(Beginning of MATERIAL SHOWN)

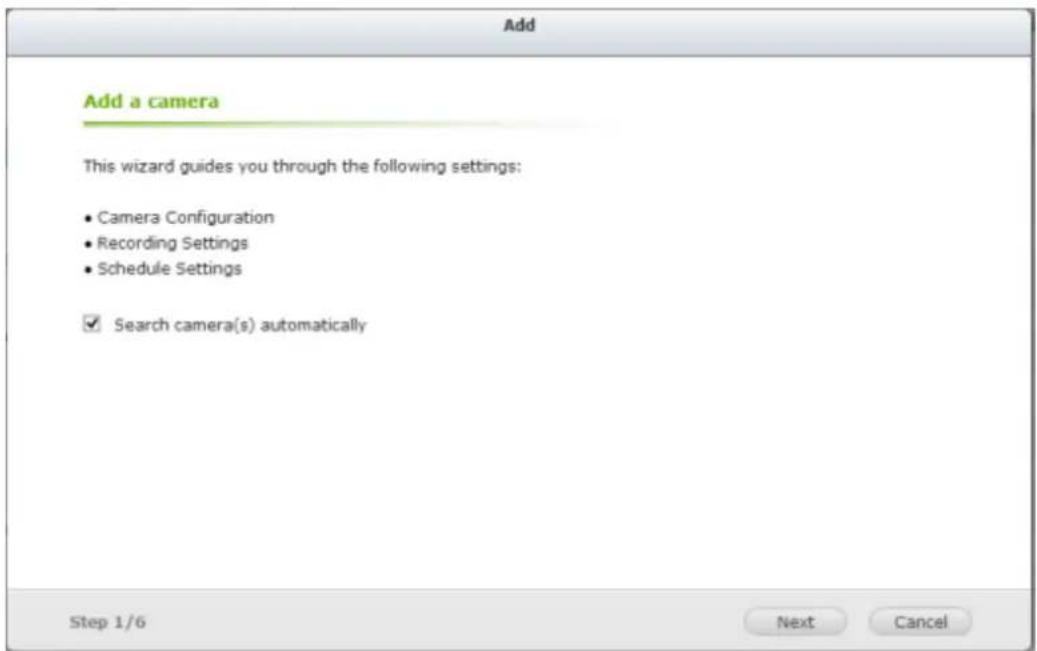This screenshot has height=651, width=1037.
Task: Click the word 'camera' in the green heading
Action: tap(183, 101)
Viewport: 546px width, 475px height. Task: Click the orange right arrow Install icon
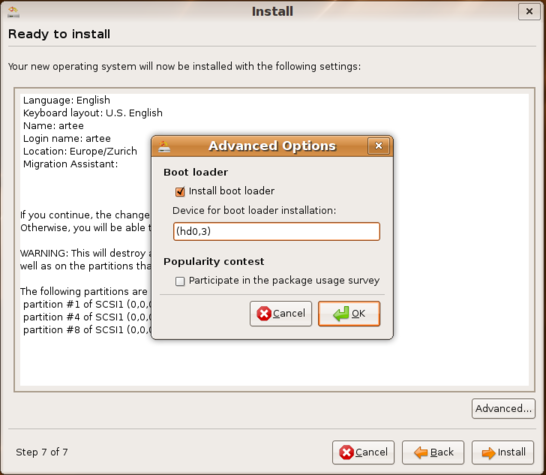click(488, 453)
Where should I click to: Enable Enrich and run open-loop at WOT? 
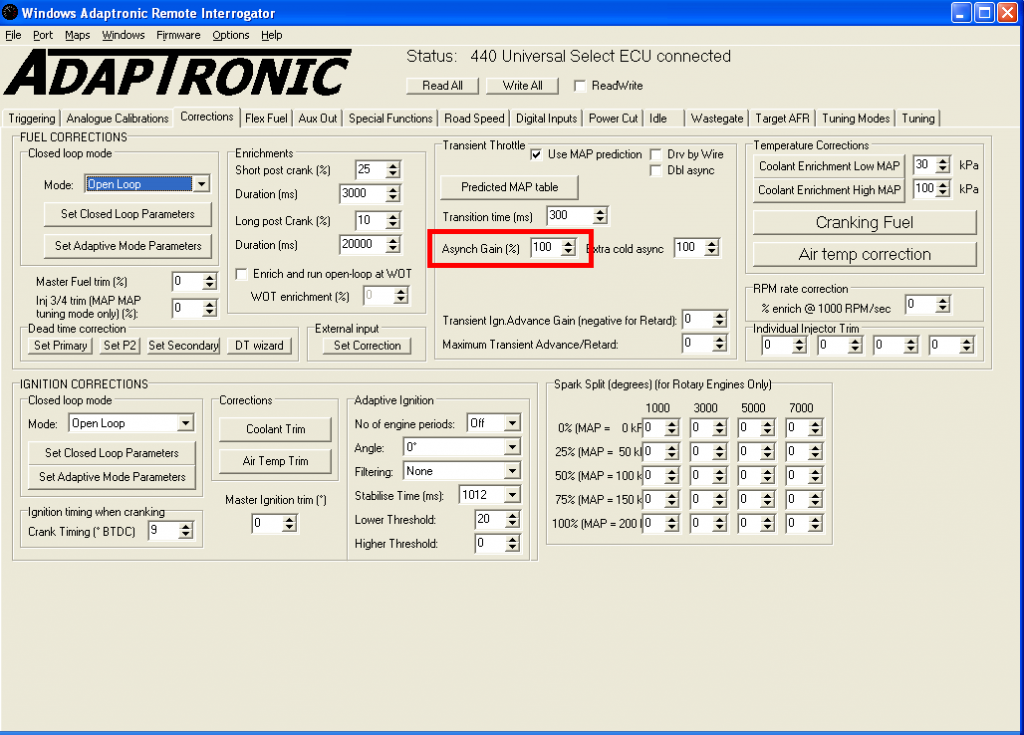point(241,274)
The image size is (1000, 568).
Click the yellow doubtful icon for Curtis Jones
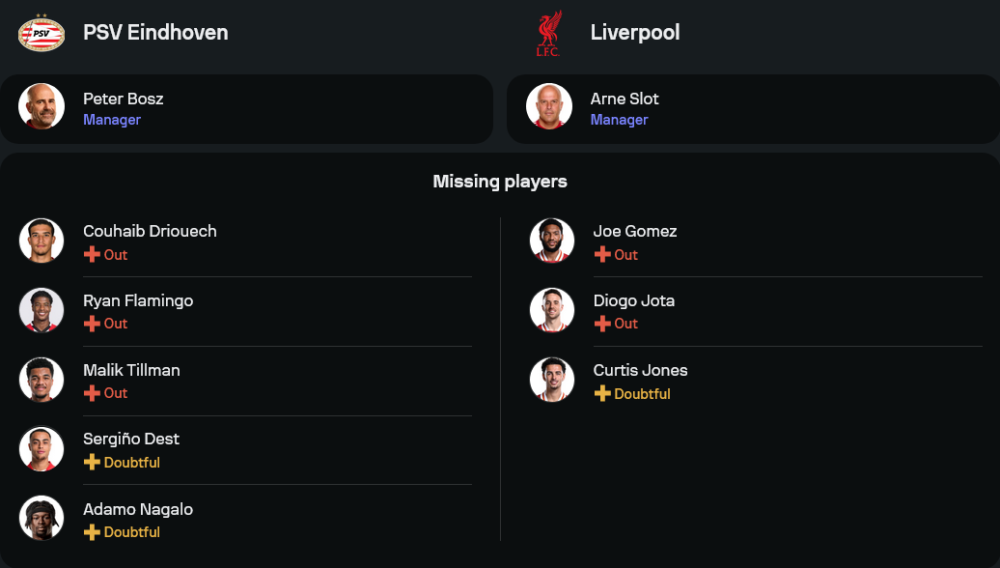click(x=602, y=394)
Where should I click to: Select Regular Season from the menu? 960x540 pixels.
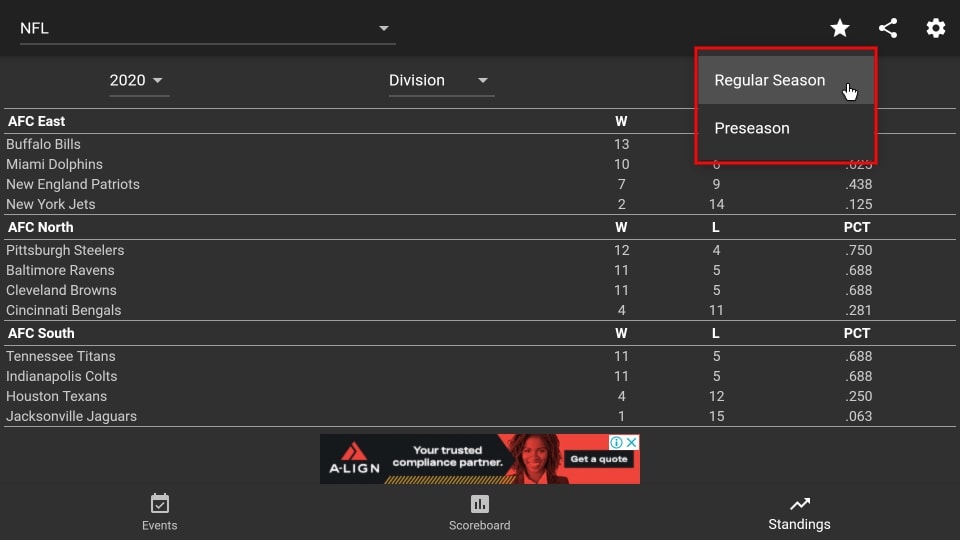[770, 80]
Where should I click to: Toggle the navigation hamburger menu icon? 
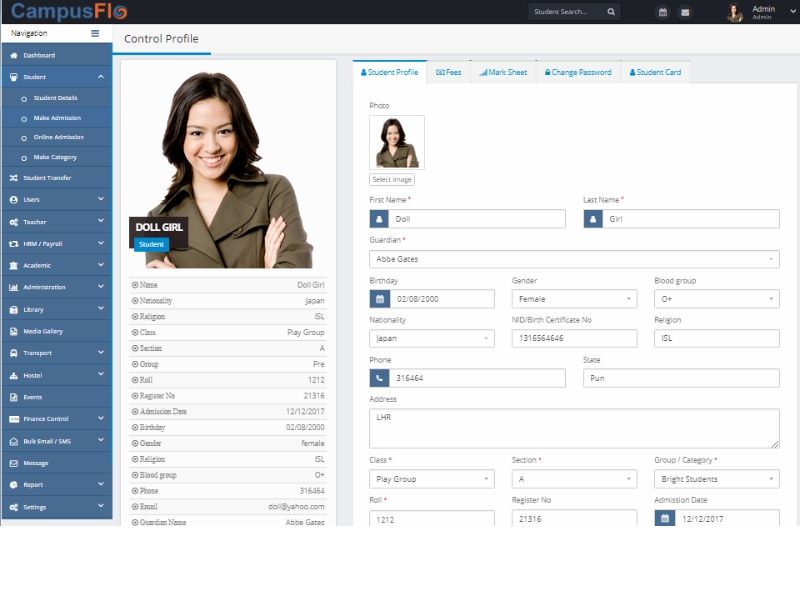pyautogui.click(x=95, y=33)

(End of MATERIAL SHOWN)

Excluding all pictures, output exactly the lines from the line containing "Viewport: 546px width, 475px" through the last line of the entries above.

#### [TASK RESPONSE]
Viewport: 546px width, 475px height. Task: Click the orange right arrow Install icon
click(488, 453)
Where should I click to: Enable Enrich and run open-loop at WOT? 
point(241,274)
The image size is (1000, 568).
Click the yellow doubtful icon for Curtis Jones
click(x=602, y=394)
Where should I click to: Select Regular Season from the menu? 960x540 pixels.
[770, 80]
Where should I click to: Toggle the navigation hamburger menu icon? 
pyautogui.click(x=95, y=33)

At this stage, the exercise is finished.